Lass dir an meiner Gnade genügen; denn meine Kraft vollendet sich in der Schwachheit. Darum will ich mich am allerliebsten rühmen meiner Schwachheit, auf dass die Kraft Christi bei mir wohne. Darum bin ich guten Mutes in Schwachheit, in Misshandlungen, in Nöten, in Verfolgungen und Ängsten um Christi willen; denn wenn ich schwach bin, so bin ich stark. (2. Kor 10, 9f.)
"Ich habe viel Gutes in meinem Leben gehabt. Und nur, weil ich jetzt nicht mehr so kann wie früher, möchte ich trotzdem für andere da sein - wenigstens so viel, wie noch möglich ist. Wer weiß, wie lange ich das noch kann", erzählte mir der ehemalige Manager.

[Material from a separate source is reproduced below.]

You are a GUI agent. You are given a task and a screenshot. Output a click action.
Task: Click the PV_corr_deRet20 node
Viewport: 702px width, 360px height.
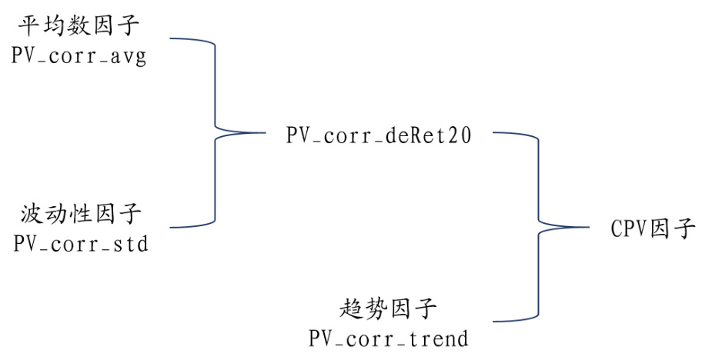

Ich habe viel gelernt in diesen Jahren, in denen ich einmal im Monat zu der Andacht in das Seniorenheim gekommen bin. Viele praktische Dinge für die Andachtsgestaltung. Und dass es die kleinen Gesten sind, die uns erleben lassen, was Gnade bedeutet. Etwa, wenn wir uns am Ende jeder Andacht zum Segen die Hände reichten: Die Bewohnerinnen und Bewohner, die Pflegekräfte, der Musiker, die ehrenamtliche Mitarbeiterin und ich. Dann waren wir in all unserer Schwachheit stark.